Like the earlier example of knowing how many website leads convert into sales, the right marketing software can help with lead generation. However, first consider what kind of reporting capabilities are required in order to collect data and run this report or like reports consistently. Because the company is interested in having a clear picture around how many leads convert to sales, then focus on selecting a sales automation tool that tracks all sales and can easily produce that information itself or be integrated into a reporting tool. Lastly, seek out a marketing automation software that integrates well with the chosen sales and reporting tools to source leads and provide a complete picture of leads to closed sales conversion. 

Don’t be afraid to start small with one license or a free version of the software. Test it out personally or find an employee that is excited about using technology as a tool (ideally uncovering who these employees are in the 1 – 2 question survey that was mentioned at the beginning of this post). There are so many tools that companies can utilize to understand how to recession-proof its business, but don’t undervalue the understanding of what the end picture needs to look like before selecting software. 

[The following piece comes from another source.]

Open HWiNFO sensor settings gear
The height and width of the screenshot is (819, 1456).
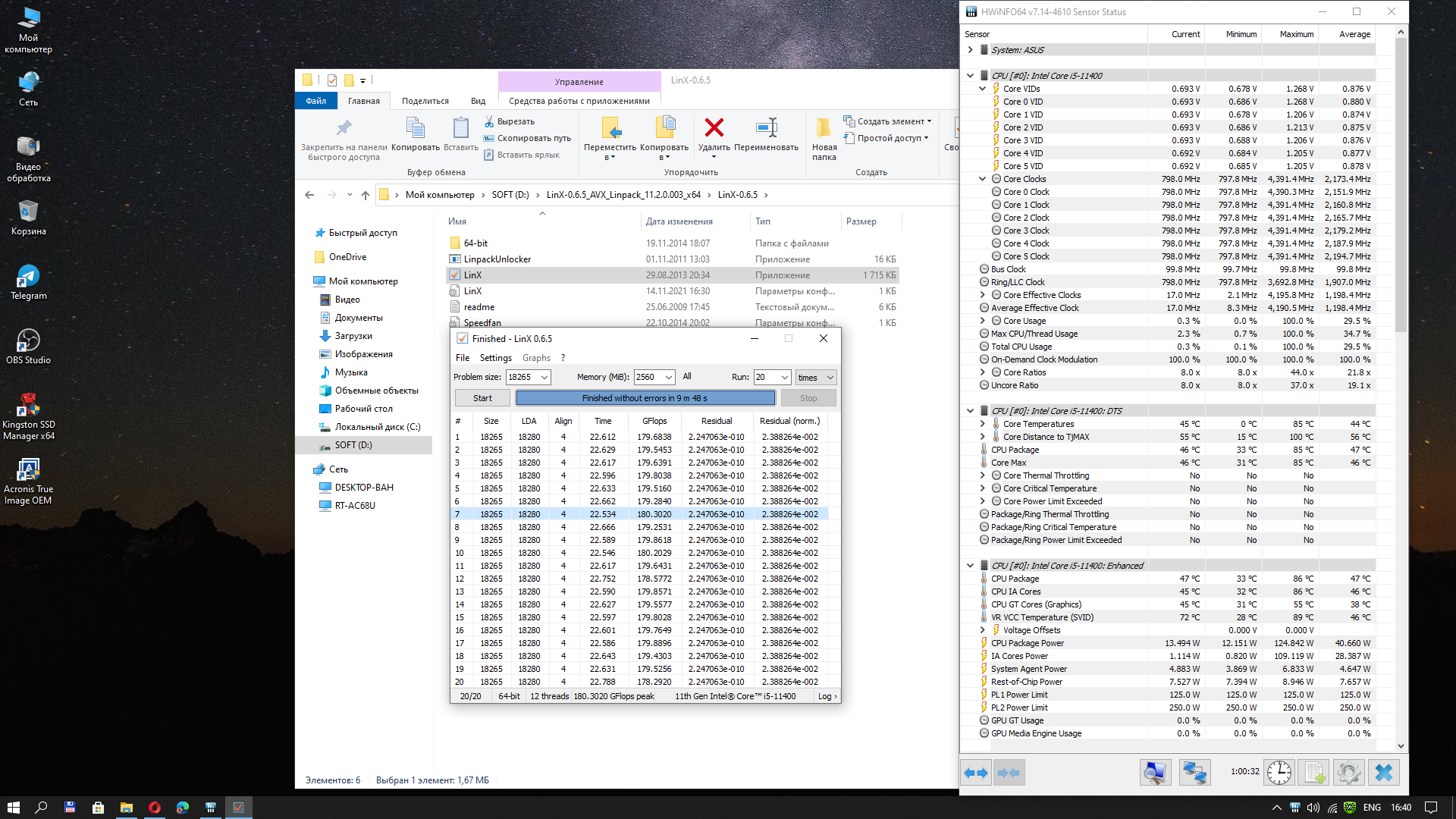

In the end, recessions are inevitable, and what goes up must come down, but that doesn’t mean that your company has to do the same. Take time now to think about how you can invest in your company for the future. Whether it is cleaning up wasted expenses or selecting a new technology to implement, always use data to drive these decisions and have an end goal in mind. This will allow your company to focus on the importance of reaching more customers and continuing to grow, even in challenging economic times.